> SELECTED PASSAGE
******************************

Tuesday, August 2, 2011
Star Ledger Editorial
A SOUR BARGAIN
Jersey Republicans Provided Muscle for Tea Party
In the end, President Obama had no choice but to agree to this lopsided deal. House Republicans were prepared to wreck the economy with a default unless they got their way. They had a hostage, and they were prepared to shoot.
Americans should remember that in November. And it's not just the tea party that did this - mainstream Republicans, including the entire New Jersey delegation, stood firmly with the tea party and its extremist agenda.
The nation has, at least, avoided a catastrophic default. But remember that this was a fake crisis. The United States is not Greece. Investors consider U.S. Treasury bonds to be a safe investment, as reflected in the consistently low interest rates. This crisis was manufactured by Republicans who wanted to use it as leverage to force their agenda on the Senate and White House. And for them, it worked.

******************************

> WORK INSTRUCTION
Answer these questions about the editorial.
(a) What were House Republicans prepared to wreck with a default unless they got their way?
(b) Which state's congressional delegation stood entirely with the tea party?
(c) What do investors consider U.S. Treasury bonds to be?
The rows that come next are not needed for this work.

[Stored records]

******************************

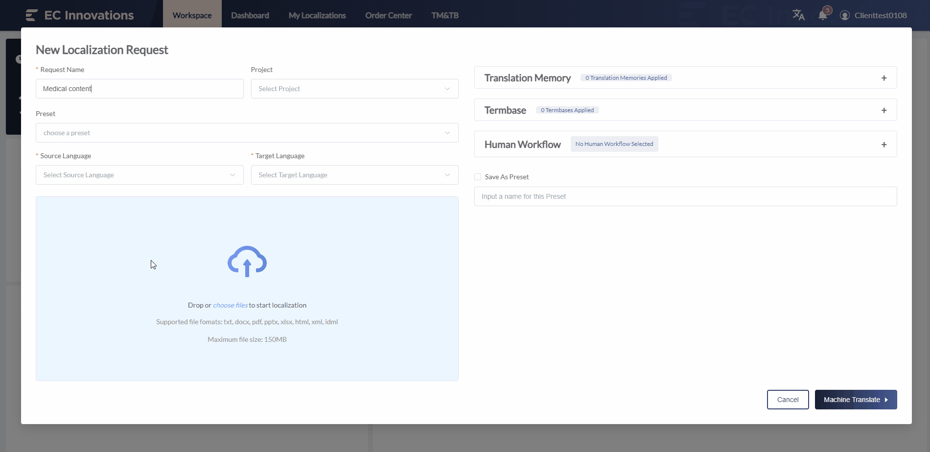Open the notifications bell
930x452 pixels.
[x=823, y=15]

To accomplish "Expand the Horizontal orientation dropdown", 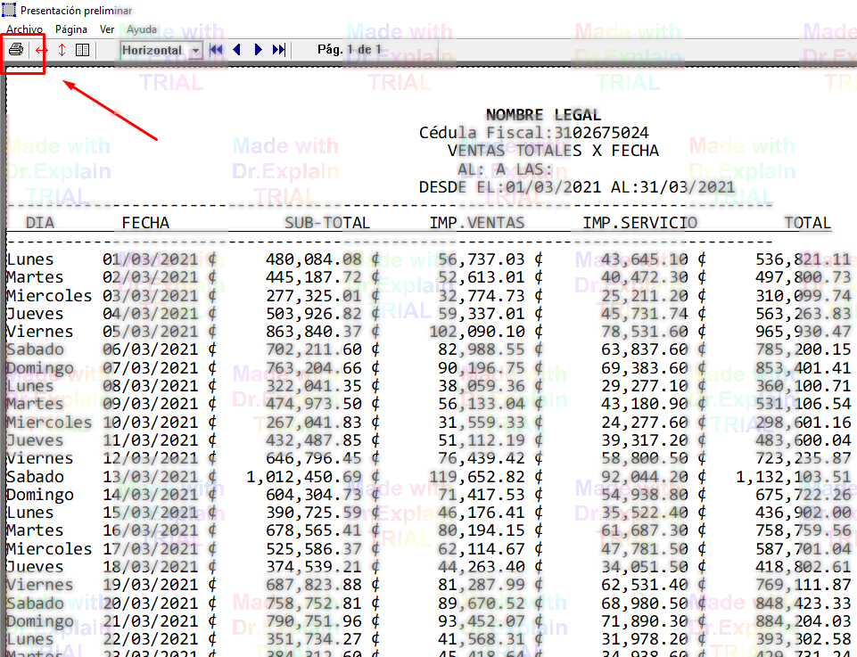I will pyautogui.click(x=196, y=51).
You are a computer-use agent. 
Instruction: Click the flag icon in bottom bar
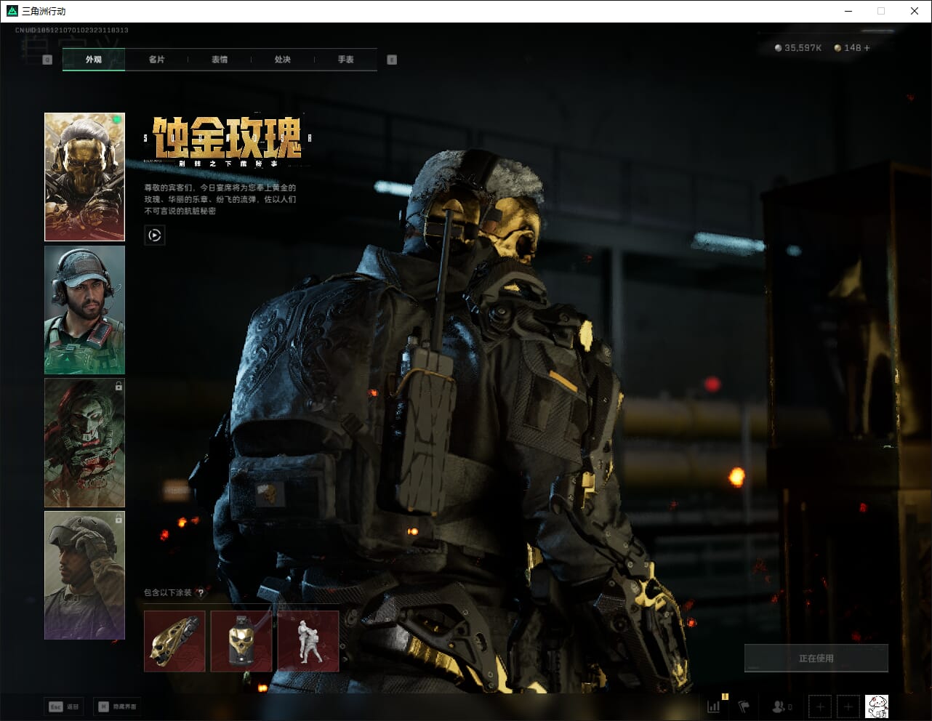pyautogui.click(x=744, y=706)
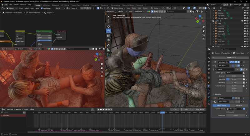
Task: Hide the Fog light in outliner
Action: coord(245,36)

******************************

> RESPONSE TO THE EXERCISE
(a) The economy.
(b) New Jersey.
(c) A safe investment.